CÓMO PROCEDER:
Prosiga el fragmento sobre el libro de Ignacio Peyró a partir de su última frase.

FRAGMENTO:
○ ○ ○
Al ir sucumbiendo al reloj las primeras dobleces de la noche, logré que me hablara de su próximo libro y casi desvanezco en un acceso de aguda melancolía. Peyró ha escrito un libro que debería leer toda Inglaterra. Y si las tasas de abandono escolar y analfabetismo no estuvieran tan becadas en España, también en nuestro país muchos lectores deberían acercarse a este ladrillo. He de referirme a esto como un ladrillo, porque entregado el ejemplar a las puertas del bar, tal vez por lo confuso de los vapores de la ginebra, se me resbaló de las manos y cayó a mis pies, y tengo cita con el traumatólogo para este lunes, para intentar reconstruir alguno de los huesecillos que rodean al tobillo, convertidos hoy en papilla ósea; pero eso sí, papilla ósea desasnada y revestida de un elegantísimo fulgor intelectual. Bien. Digámoslo. Peyró ha escrito un tocho, una barbaridad, un plomo, pero es lo mejor que ha podido pasarnos. Hay dos, quizá tres, escritores en España a los que se les puede agradecer la extensión, incluso si supera la obscena opulencia de las mil páginas, porque de ello deriva un disfrute aún mayor en el lector. El joven –es un decir- Ignacio Peyró es uno de ellos.

El libro es una enciclopedia de lo británico, y más. Es un manual de buenas costumbres anglófilas, y más. Es una lección de historia y de fugaces historias de lo diminuto, y más. Es un ejercicio de belleza literaria, y más. Y siempre más. Y luego está el título, cima de ese Everest literario al que nos obliga a subir el sinvergüenza del autor, imposible atinarlo mejor: “Pompa y circunstancia: diccionario sentimental de la cultura inglesa”.
○ ○ ○
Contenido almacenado
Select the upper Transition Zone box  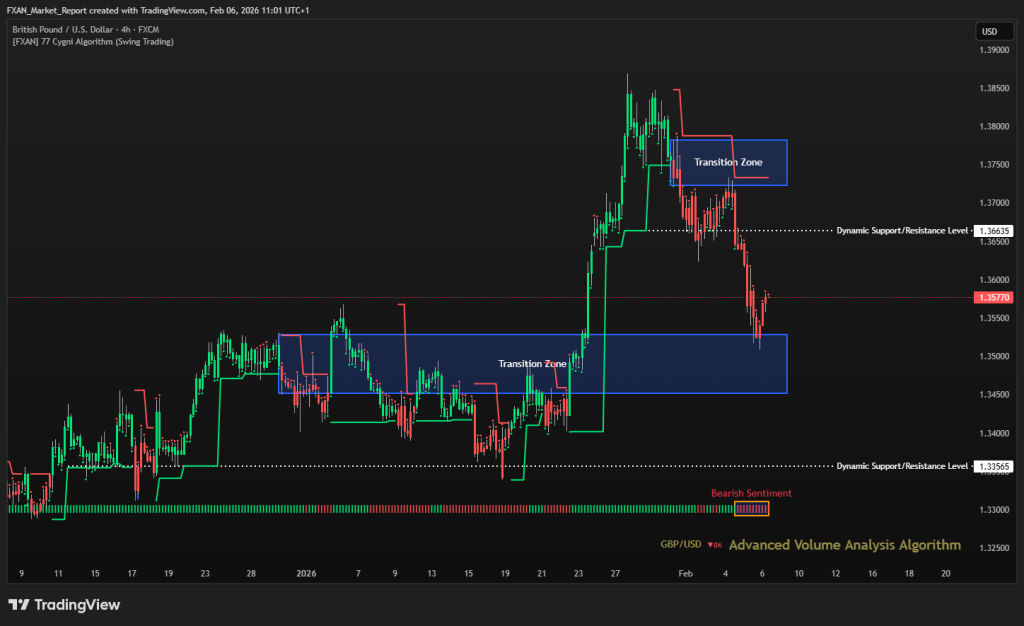pos(728,162)
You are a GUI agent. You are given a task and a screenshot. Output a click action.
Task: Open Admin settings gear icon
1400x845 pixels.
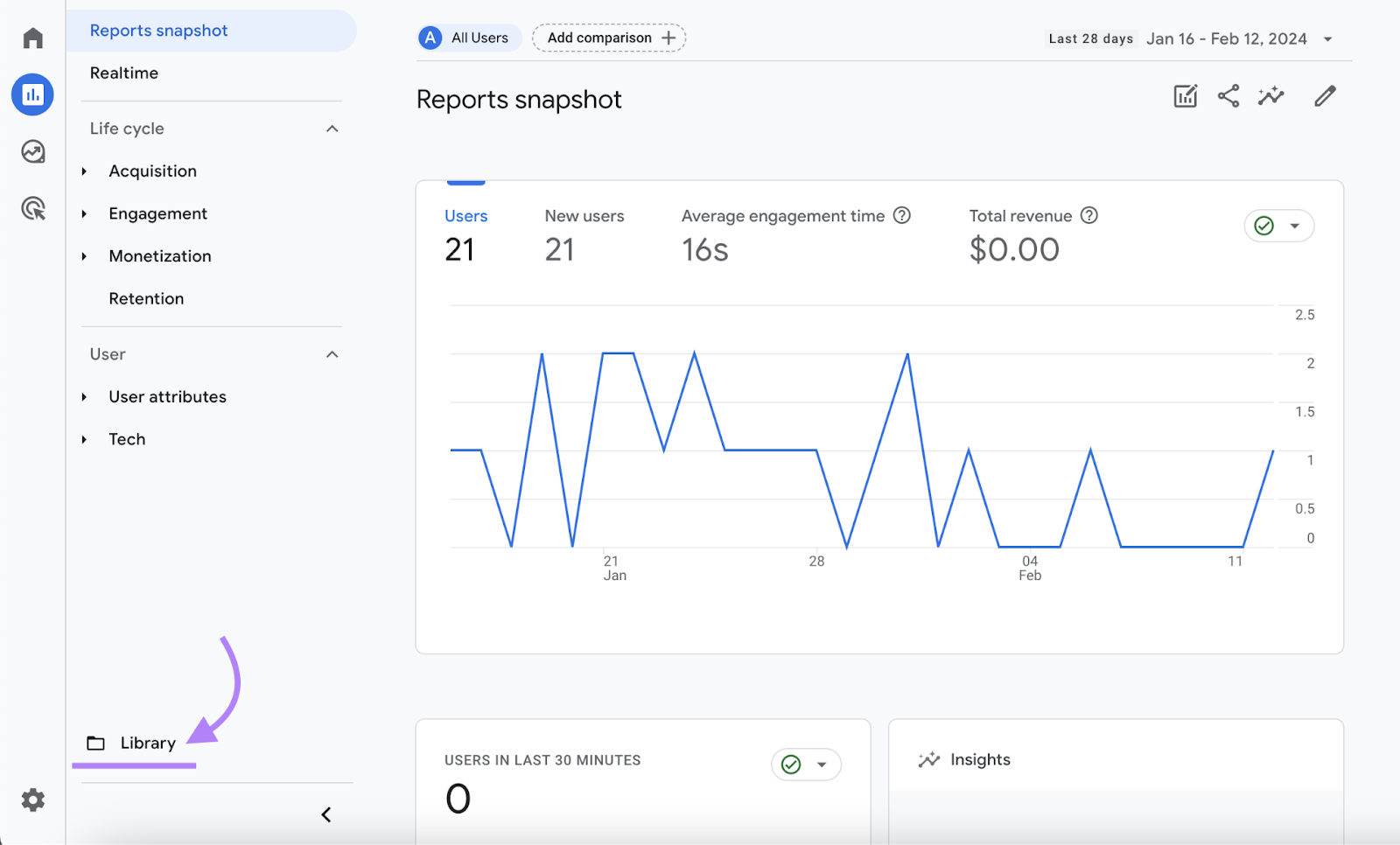(33, 800)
○ ○ ○
RESULTADO:
Me cuenta todos los detalles sobre su obra, con sus habituales y fingidos pudores para hablar de sí mismo, mientras clavamos el codo en el borde mullido de la barra, y un viejo canoso, impecablemente uniformado, muda las miradas furtivas a la camarera por leernos el cogote, e integrarse como oyente casual. No muere de celos ella, más bien bendice el alivio regalándole una sonrisa a Ignacio. No inquieta a los bebedores de lo literario la jugada del viejo, porque en el silencio y la discreción, se perdonan casi todos los pecados de las malas artes sociales.

Despertábamos de los sueños, exclamaciones, y lamentos por la vida vieja perdida, hablando de que, antes de casi todo, los ingleses sabían resultar elegantes, divertidos, brillantes e idiotas, repartidas sus virtudes y fracasos con el suficiente sentido del humor como para convertir una amalgama de extravagancias culturales en lo que comúnmente conocemos por un inglés; al menos, antes de que se inventaran los estadios, y comenzaran a aullar, eructar, y a recuperar el terreno perdido de la ordinariez, en las escamas de esa “pompa y circunstancia” de los años de sombreros británicos y, supongo, un cierto olor a naftalina.

No me gusta cuando el pianista quiere ser más importante que el cliente, cuando el dueño se pasea por el bar con el pecho hinchado, o cuando la camarera cree que puede saltar la barra y meter su belleza en reuniones ajenas. Hay un código de bar viejo no escrito y consiste en que todo lo que debería estar prohibido, en realidad lo está, aunque sea en algún secreto lugar de la conciencia de lo estético. Y lo está, incluso aunque hablemos de bares de Madrid, quizá último bastión del alcoholismo reaccionario y prudente, muy anterior a esa invasión de la castaña de sábado, las luces láser, los orangutanes de gimnasio, y las chicas sin clase, casi desnudas, aspirando a convertirse en Miley Cyrus, y aspirando en general más de lo que deberían.

Lo comento con Ignacio y el viejo observador asiente sin darse cuenta. Mientras, un amigo común irrumpe en el bar, y pregunta por una botella de ginebra llena de polvo que hay al fondo de la barra. Lo observo, mientras arruga la nariz asomada a la ginebra misteriosa, justo antes de esbozar una placentera sonrisa, y me doy cuenta de que el talento y el buen gusto acaban siempre poniendo el codo en la misma barra. Es una relativa justicia poética, una victoria póstuma, un brillo de luz en las tinieblas de una España y un siglo que, joder, cómo me irrita escribirlo, ya no es para nosotros.

Tengo para mí que cada vez que dos bohemios de lo añejo se juntan en un bar, Dios no mata a un gatito, sino que atormenta a un capullo con barba macro y pendiente en el interior del lóbulo de la oreja.